And yet, “Mike Wallace is Here,” a documentary about the legendary and influential television interviewer who defined a particular kind of broadcast journalism, feels different from other documentaries about such figures, because it features no contemporary talking head interviews. Wallace died in 2012 and there’s not more than a few seconds or so of this film, directed by Avi Belkin, in which Wallace is not seen or heard. The picture is true to its title.
The strategy of assembling a film portrait out of nothing but archival footage is not unprecedented (see Steven Soderbergh’s 2010 “And Everything Is Going Fine,” about Spalding Gray, for a particularly artful example) but the strategy has a special provocation here. Drawing from television interviews with Wallace himself and what must have been hundreds of hours of footage of Wallace interviewing others, not to mention copious clips showing Wallace’s “jack of all trades” work in ‘50s television, appearing as a pitchman, actor and more before landing on his vocation as a tough-as-nails interlocuter, the movie positions Wallace simultaneously as a creator of television and a creation of it. By keeping all the footage in a past in which Wallace was still working, it confronts both his legacy and, I suppose, his ghost.
The movie opens with a clip from Wallace’s 2007 “60 Minutes” interview with Bill O’Reilly, then riding very high at Fox News. Wallace chastises O’Reilly for being, well, O’Reilly. O’Reilly, still a few years away from his ultimate disgrace, smugly responds that without Wallace, he would never be able to do the things that Wallace so clearly dislikes him for.
O’Reilly has a point, this documentary argues.

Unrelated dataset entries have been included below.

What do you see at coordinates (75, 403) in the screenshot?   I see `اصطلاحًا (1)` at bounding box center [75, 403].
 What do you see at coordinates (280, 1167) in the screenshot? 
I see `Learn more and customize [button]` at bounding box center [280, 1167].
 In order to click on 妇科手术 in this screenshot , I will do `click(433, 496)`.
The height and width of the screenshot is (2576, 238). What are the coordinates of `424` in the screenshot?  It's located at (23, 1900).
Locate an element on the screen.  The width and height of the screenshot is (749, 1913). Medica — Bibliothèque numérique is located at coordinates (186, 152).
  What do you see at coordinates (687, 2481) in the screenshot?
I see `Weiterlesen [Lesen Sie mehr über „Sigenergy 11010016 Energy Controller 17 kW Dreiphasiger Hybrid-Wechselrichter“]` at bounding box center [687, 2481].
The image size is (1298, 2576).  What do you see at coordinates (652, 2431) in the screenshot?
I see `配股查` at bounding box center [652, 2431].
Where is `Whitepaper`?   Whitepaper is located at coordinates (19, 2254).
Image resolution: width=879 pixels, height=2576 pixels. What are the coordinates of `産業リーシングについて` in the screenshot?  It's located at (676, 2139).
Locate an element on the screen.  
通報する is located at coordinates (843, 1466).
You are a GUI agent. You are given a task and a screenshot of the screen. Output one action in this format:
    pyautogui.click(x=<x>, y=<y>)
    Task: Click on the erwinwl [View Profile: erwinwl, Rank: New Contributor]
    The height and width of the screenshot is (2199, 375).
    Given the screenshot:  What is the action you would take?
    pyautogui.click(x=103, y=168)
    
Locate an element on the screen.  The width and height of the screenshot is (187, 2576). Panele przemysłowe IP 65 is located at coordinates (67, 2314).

While it acknowledges the exceptional investigative journalism that Wallace did (on Watergate, military miscalculations in Vietnam, and the tobacco industry, to name but a few topics) and Wallace’s feisty, principled stances (the way he went to the wall when CBS tried to cave on the tobacco story, a tale told in fictionalized form in Michael Mann’s 1999 “The Insider”) concerning freedom of the press and corporate self-censorship, it also reckons with the sensationalistic appeal of his confrontational style. Said style tended to flatten everything to a form of media-is-the-message score-settling. It’s unsettling to watch Wallace really “stick it” to Bette Davis and Barbra Streisand and then engineer “event journalism” coups like an interview with the Ayatollah Khomeini of Iran, whose pronouncements in said interview arguably precipitated the assassination of Egypt’s Anwar Sadat.
The documentary also enters Wallace’s personal realm. The loss of one of his sons in the early ‘60s constitutes a pretty awful story that also curiously reflects the perks of his profession at the time; on learning Peter Wallace was missing on a college trip to Greece, Mike hopped a plane from another far-flung locale where he was on assignment and, eventually, was able to discover his son’s body himself. The picture also recounts his workaholic tendencies, his regrets at being an absentee father, and ultimately, his sometimes crippling depression. Scenes from interviews done with him over a span of several years show him approaching the topic with an initial defensiveness. The more he opens up, the more upsetting the revelations become.
Belkin's film wraps with more O’Reilly smugness, by which time the message of the movie is clear: Mike Wallace’s presence was a blessing, but a mixed one.